▶ DATA LISTING
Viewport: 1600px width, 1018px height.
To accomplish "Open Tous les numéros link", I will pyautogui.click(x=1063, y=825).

---

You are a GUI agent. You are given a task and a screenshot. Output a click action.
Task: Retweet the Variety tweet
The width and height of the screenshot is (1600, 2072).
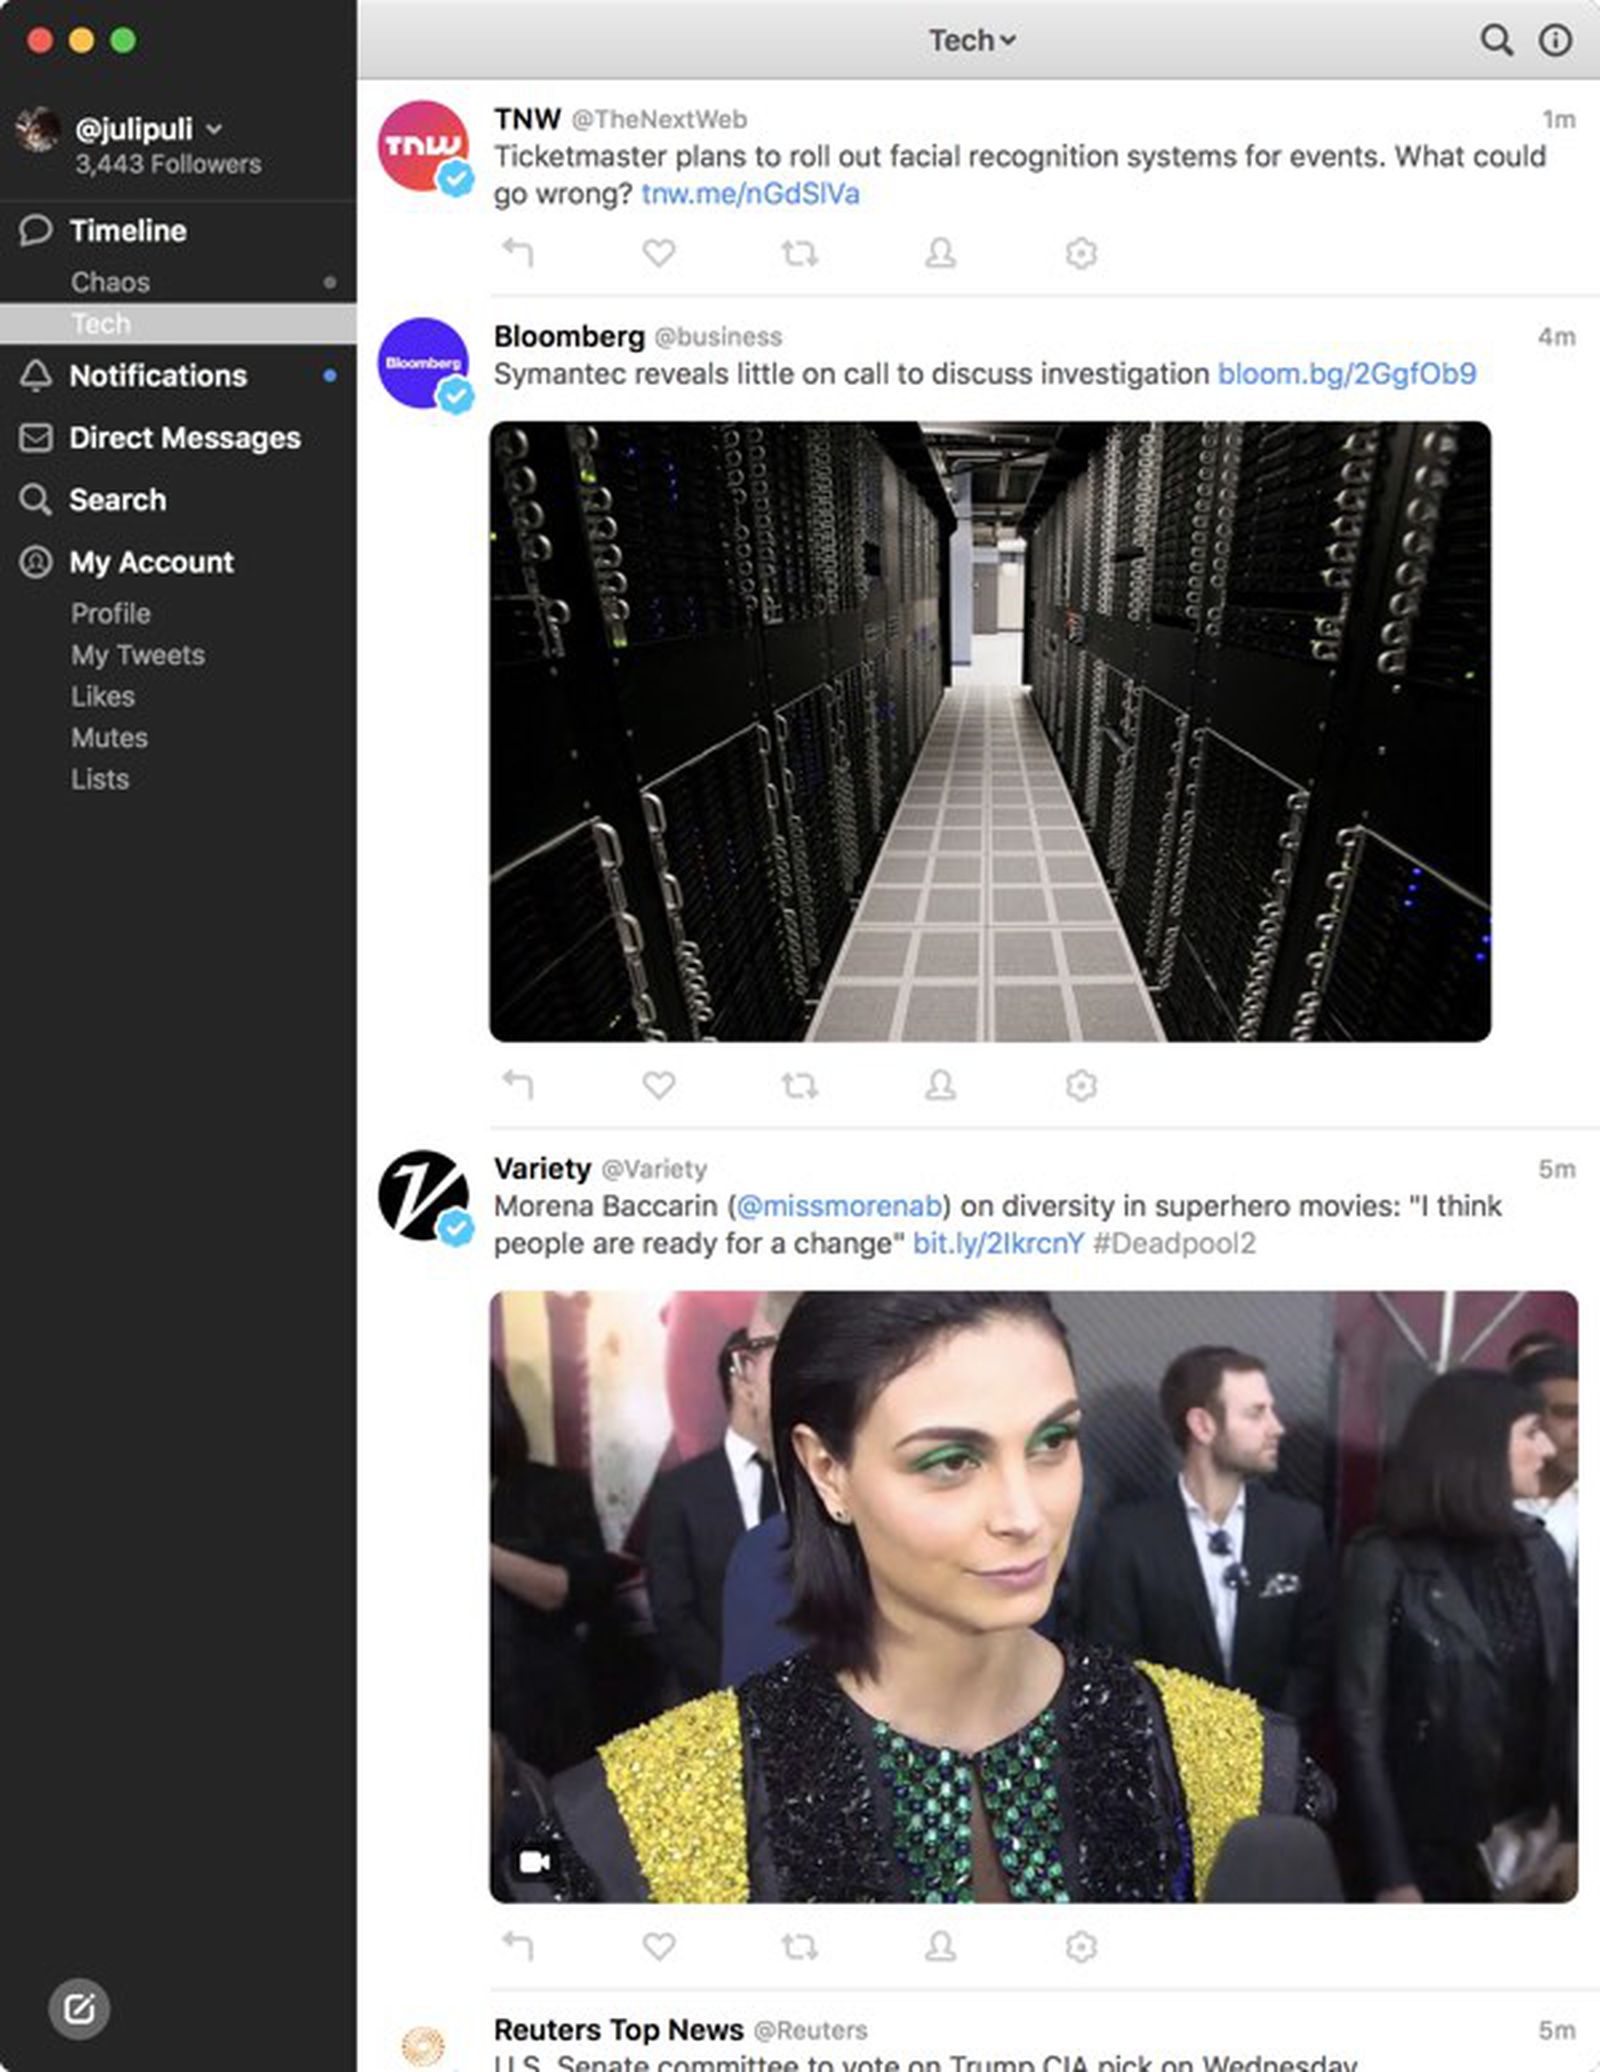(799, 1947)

▶ TASK OBJECTIVE
Transcribe the entries from the line that contains "You are a GUI" through the line that contains "(799, 1947)", including both of those lines, and leave the pictures out.

▶ TASK RESPONSE
You are a GUI agent. You are given a task and a screenshot. Output a click action.
Task: Retweet the Variety tweet
The width and height of the screenshot is (1600, 2072).
(799, 1947)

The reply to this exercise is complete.